Der Future Policy Award
Belo Horizonte: Eine Stadt schafft den Hunger ab
Die Stadt Belo Horizonte ist weltweiter Pionier in der Gesetzgebung für universale Nahrungssicherheit. Das kommunale Gesetz Nr. 6.352, verabschiedet am 15. Juli 1993, ist dem Konzept der Nahrungssouveränität verpflichtet: Jedem Bürger steht ausreichend gute und nachhaltig produzierte Nahrung zu. Produktion und Vertrieb werden so geschützt, gefördert und reguliert, dass dieses Ziel erreicht werden kann.
Umsetzung

- Stadtgarten in Bolivien ©WFP/Gabriele Giugni
Vertreter aus Zivilgesellschaft, Kirchen und Wirtschaft wurden in einen Rat berufen, der die Stadtverwaltung bei der Umsetzung unterstützt. Folgende Maßnahmen sind erarbeitet worden:
- Durch die Förderung lokaler Märkte wird der Austausch zwischen lokalen Produzenten und Konsumenten gefördert, was die Preise verringert und Nahrungssouveränität erhöht.

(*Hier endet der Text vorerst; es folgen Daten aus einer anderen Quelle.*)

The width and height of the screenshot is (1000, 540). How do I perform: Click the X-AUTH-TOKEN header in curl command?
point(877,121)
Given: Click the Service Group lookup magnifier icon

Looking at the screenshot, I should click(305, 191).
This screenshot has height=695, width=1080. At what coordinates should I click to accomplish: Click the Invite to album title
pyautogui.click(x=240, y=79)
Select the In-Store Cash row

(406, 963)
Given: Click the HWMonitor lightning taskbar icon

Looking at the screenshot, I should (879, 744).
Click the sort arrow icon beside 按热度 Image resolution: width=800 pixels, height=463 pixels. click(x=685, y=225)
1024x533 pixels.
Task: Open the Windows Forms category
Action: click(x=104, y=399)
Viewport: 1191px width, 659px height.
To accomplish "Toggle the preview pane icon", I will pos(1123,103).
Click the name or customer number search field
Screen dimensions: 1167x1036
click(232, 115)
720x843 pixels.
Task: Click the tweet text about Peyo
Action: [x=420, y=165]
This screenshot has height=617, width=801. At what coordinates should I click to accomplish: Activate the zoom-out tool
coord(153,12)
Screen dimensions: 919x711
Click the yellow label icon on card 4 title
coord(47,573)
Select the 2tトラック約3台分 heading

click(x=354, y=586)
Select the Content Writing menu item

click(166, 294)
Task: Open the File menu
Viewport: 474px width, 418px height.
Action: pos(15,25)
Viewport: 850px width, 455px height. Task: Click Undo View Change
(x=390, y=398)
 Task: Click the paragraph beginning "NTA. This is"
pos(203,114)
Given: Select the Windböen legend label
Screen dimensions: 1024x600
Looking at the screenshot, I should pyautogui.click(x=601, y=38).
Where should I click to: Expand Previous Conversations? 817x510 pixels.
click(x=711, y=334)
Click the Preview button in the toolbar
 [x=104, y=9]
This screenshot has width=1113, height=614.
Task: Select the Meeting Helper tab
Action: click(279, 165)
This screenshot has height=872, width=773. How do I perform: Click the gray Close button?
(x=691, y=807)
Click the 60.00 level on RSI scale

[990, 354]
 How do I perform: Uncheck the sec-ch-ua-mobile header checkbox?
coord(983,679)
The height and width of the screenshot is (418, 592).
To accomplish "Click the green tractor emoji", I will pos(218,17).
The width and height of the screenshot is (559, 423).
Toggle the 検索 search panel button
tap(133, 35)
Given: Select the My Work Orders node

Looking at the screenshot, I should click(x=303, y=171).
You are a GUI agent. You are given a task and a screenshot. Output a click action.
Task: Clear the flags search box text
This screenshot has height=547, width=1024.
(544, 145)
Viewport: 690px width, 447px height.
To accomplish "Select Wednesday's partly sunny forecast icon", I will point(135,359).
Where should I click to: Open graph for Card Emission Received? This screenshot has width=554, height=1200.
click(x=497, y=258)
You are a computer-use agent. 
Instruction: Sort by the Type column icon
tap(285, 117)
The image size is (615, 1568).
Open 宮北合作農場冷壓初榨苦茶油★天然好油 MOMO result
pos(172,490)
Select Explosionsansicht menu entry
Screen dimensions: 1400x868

- Die öffentliche Beschaffung von Nahrungsmitteln für kostenlose Schulessen und subventionierte Restaurants erfolgt gezielt, so dass die lokale Produktion von gesunder Nahrung gefördert werden kann, wodurch gleichzeitig Arbeitsplätze geschaffen werden.
- Die gesamte Bevölkerung wird über das Recht auf Nahrung, günstige Anbieter, gute Ernährung und Möglichkeiten zum Eigenanbau in Stadtgärten aufgeklärt.
- Bei ausgewählten Grundnahrungsmitteln wird der Markt dahingehend reguliert, dass das Recht auf gesunde, gute Nahrung für alle Bürger garantiert wird.
Kosten: Weniger als 10 Millionen US-Dollar jährlich, etwa 2% des Haushalts der Stadt.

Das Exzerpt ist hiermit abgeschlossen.